El Cántico Espiritual de San Juan de la Cruz (“el silbo de los aires amorosos, / la noche sosegada, / en par de los levantes de la aurora”); Las Elegías de Duino de Rilke (“Quién si gritara yo me escucharía / entre los coros de los ángeles”); las Quejas de Menón por Diótima de Hölderlin (“Y la yerba de los campos y el canto de los pájaros / me hieren, mas su gozo es mensajero del cielo”); los Cantares de Ezra Pound(“Oremos al Dios de todas las cosas / que contempla nuestros corazones”); Muerte sin Fin de Gorostiza(“Es el tiempo de Dios que aflora un día, / que cae, nada más, madura, ocurre”); Ceremonial del Moroso de Segovia (“Empiezo por un ritmo / por tener verso antes de tener tema”); y hasta el mismísimo Piedra de sol de Paz (“un caminar de río que se curva, / avanza, retrocede, da un rodeo / y llega siempre”): entre otras obras de primer nivel: en estricto, podrían ser consideradas bajo la denominación cantata, por su musicalidad, aliento universal y alarde imaginativo, en tanto forman parte de la fractalidad por atender la batuta, el índice nombrante de Dios, que es quien conduce tan altas muestras de creación humana.
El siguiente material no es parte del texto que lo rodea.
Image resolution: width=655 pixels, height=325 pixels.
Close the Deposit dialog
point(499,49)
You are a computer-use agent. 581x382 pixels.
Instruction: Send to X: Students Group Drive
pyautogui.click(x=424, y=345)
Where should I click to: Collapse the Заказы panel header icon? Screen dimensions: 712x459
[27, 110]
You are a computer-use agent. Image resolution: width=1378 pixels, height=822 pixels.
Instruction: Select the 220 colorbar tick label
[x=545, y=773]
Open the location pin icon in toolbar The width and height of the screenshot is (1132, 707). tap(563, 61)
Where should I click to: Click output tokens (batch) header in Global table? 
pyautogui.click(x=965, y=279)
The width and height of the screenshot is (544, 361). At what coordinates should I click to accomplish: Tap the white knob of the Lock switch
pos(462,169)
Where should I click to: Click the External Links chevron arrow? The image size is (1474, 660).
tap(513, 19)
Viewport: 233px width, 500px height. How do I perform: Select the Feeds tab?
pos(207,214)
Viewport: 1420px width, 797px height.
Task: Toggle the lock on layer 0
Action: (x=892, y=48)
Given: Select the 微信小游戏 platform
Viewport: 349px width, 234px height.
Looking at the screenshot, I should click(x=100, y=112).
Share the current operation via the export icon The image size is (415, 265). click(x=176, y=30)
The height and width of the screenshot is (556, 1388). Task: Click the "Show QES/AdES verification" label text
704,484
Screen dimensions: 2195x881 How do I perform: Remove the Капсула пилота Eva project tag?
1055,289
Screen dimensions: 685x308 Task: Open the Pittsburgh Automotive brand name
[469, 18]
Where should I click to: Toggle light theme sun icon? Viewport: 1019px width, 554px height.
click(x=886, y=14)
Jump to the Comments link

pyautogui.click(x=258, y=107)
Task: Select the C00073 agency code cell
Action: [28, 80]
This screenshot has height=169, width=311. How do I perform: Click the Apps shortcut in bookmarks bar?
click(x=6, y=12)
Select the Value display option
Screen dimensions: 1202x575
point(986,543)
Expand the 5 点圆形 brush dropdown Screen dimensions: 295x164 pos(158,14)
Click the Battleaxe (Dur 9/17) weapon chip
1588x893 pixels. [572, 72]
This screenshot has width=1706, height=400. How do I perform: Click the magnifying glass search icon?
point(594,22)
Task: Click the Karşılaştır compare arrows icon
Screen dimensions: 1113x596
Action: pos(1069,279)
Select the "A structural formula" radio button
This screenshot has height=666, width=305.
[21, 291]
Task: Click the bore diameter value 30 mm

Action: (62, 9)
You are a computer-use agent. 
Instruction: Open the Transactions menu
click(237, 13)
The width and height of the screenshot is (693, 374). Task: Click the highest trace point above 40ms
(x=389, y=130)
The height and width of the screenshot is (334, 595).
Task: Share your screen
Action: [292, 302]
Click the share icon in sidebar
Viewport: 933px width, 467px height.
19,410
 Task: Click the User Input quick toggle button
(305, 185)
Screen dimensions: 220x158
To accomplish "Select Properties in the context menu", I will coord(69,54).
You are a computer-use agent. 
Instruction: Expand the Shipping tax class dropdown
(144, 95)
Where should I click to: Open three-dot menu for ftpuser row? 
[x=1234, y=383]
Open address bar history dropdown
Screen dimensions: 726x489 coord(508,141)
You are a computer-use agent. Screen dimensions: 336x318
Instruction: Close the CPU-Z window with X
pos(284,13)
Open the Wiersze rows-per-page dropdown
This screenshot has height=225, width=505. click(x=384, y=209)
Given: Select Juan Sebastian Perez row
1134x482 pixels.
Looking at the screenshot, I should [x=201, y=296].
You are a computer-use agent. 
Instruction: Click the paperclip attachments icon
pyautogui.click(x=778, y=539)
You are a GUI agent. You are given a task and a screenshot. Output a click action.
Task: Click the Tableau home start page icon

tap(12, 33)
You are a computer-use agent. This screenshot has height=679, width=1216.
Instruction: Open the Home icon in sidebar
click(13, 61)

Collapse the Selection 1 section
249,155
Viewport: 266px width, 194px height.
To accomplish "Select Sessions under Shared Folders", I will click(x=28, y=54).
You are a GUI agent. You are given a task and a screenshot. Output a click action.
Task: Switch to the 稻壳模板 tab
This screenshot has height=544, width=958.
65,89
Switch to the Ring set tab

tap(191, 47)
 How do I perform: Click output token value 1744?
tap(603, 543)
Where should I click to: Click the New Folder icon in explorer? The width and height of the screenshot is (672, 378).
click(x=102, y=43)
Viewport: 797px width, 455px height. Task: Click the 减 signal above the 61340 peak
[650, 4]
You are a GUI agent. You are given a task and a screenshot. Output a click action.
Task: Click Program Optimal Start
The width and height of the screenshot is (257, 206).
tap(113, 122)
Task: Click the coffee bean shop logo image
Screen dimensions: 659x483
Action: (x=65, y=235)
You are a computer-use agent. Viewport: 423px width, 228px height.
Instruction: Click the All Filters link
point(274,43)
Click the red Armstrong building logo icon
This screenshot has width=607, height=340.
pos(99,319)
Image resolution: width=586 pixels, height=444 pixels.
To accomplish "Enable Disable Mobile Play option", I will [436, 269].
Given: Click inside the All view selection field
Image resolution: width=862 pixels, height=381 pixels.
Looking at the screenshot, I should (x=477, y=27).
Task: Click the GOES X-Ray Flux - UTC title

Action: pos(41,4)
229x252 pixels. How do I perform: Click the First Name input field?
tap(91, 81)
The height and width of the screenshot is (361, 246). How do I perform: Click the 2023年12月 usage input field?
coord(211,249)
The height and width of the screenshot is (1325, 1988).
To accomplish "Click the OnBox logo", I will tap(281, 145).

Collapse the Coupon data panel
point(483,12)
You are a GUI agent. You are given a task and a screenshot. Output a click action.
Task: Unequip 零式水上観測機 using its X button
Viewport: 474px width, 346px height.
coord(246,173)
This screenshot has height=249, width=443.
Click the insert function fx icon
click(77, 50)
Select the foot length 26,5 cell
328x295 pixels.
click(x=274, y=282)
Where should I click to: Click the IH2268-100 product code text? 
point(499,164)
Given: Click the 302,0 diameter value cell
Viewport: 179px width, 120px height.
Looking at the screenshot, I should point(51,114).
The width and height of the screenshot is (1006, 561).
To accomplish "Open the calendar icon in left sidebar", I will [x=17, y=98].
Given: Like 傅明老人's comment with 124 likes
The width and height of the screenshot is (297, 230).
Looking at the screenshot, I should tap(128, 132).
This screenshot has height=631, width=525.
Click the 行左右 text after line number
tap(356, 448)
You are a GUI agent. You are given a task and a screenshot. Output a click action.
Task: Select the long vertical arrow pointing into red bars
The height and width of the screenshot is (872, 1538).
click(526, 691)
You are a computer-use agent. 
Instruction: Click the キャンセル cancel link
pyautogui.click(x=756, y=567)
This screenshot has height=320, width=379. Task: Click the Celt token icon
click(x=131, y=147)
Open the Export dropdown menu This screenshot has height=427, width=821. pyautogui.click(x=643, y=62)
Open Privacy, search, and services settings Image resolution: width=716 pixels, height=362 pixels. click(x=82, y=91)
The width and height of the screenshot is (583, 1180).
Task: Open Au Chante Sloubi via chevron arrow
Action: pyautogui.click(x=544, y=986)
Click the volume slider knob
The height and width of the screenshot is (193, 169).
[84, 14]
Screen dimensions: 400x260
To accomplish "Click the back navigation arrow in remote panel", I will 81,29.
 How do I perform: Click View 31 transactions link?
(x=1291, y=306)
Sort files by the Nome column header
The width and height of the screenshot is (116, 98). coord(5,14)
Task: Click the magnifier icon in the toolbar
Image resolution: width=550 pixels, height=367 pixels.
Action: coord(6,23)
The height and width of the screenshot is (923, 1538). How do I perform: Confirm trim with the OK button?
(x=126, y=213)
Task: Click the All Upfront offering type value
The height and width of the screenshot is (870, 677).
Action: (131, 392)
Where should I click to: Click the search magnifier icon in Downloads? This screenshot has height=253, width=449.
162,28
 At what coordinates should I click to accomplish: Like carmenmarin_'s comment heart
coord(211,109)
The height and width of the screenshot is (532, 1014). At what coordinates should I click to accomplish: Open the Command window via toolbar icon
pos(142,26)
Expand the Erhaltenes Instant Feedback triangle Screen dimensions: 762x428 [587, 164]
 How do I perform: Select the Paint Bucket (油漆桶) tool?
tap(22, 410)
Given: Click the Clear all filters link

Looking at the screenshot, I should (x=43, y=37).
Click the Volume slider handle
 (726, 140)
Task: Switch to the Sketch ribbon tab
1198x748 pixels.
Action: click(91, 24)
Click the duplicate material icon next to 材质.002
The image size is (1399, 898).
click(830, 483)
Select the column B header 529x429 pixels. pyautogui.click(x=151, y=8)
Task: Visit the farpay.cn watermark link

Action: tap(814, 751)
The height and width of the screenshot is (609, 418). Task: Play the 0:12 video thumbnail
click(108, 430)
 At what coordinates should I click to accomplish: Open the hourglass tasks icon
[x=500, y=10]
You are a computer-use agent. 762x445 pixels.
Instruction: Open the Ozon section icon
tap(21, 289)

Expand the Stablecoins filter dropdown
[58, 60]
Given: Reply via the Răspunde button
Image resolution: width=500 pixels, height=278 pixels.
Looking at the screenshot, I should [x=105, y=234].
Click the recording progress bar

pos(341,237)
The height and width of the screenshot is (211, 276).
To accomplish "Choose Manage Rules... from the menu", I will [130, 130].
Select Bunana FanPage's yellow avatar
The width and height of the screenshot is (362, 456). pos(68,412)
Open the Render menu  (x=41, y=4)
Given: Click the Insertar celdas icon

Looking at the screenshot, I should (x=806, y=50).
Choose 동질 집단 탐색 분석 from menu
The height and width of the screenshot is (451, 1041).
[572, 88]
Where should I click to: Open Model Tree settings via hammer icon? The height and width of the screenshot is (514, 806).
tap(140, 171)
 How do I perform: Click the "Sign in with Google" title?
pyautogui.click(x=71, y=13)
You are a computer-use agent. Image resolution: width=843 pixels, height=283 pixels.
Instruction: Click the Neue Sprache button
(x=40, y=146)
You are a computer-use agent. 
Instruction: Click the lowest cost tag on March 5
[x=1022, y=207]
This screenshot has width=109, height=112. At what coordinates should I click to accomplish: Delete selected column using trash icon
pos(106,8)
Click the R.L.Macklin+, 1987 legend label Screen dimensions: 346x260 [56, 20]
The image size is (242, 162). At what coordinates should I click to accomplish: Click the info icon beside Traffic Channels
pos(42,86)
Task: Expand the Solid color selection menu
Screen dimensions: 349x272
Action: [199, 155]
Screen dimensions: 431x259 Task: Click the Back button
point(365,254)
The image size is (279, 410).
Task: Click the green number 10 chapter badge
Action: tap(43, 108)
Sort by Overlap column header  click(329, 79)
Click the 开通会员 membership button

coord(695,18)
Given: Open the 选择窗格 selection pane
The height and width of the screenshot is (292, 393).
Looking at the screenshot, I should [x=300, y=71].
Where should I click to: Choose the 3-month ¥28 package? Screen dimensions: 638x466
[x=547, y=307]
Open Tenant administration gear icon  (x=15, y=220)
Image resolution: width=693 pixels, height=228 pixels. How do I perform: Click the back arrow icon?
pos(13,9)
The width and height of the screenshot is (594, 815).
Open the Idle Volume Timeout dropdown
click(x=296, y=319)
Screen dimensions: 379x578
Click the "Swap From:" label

Cantata fractal, es un vuelo a ojo de pájaro a través de muy diversas estancias del hombre bajo la tutela del amor en su más carnal contenido. La alucinante revelación del nombrar bíblico, el verbo hecho carne, es el protagonista de tal vuelo por zonas tan remotas (y cotidianas a la vez) como la pesadilla que rebasa el sueño y se vuelve insufrible realidad, los arquetipos actuando de succionadores de terribles verdades perdidas en el tiempo, las religiones en usufructo de sus más aberrantes simulaciones, y finalmente el hombre, atónito ante el apocalipsis que el mismo ha provocado. Mientras –una y otra vez, y otra– el habitante incómodo: el verbo hecho carne, en una suerte de novísimo “Altazor” planea inmisericorde y derrotado, a través de su propio y recurrente vómito.

Enrique Rangel. Imagen tomada del sitio Kuali
Enrique Rangel. Imagen tomada del sitio Kuali

La ‘Cantata Fractal’, de Enrique Rangel, el canto coral, alcanza (cuando menos en intención) todo el orbe y se desplaza en voces y tonalidades de muy diversas aspiraciones, respiraciones y registros. Aparecen aquí –en brevísimos versos casi balbuceantes– lugares recónditos en donde literalmente (como se dice en León) ‘la vida no vale nada’, lo mismo que amplísimos versículos emparentados con la sentencia bíblica de tono propiciatorio. Todo este discurso hilvanado por acotaciones simbólicas que van volviendo envilecida materia humana, sin visos de salida, todo lo que tocan.

Finalmente, lo que salva al hombre en su lidia contra el pecado de origen –la angustia primigenia– es el acto de creación mismo, la Cantata Fractal, la voz estupefacta.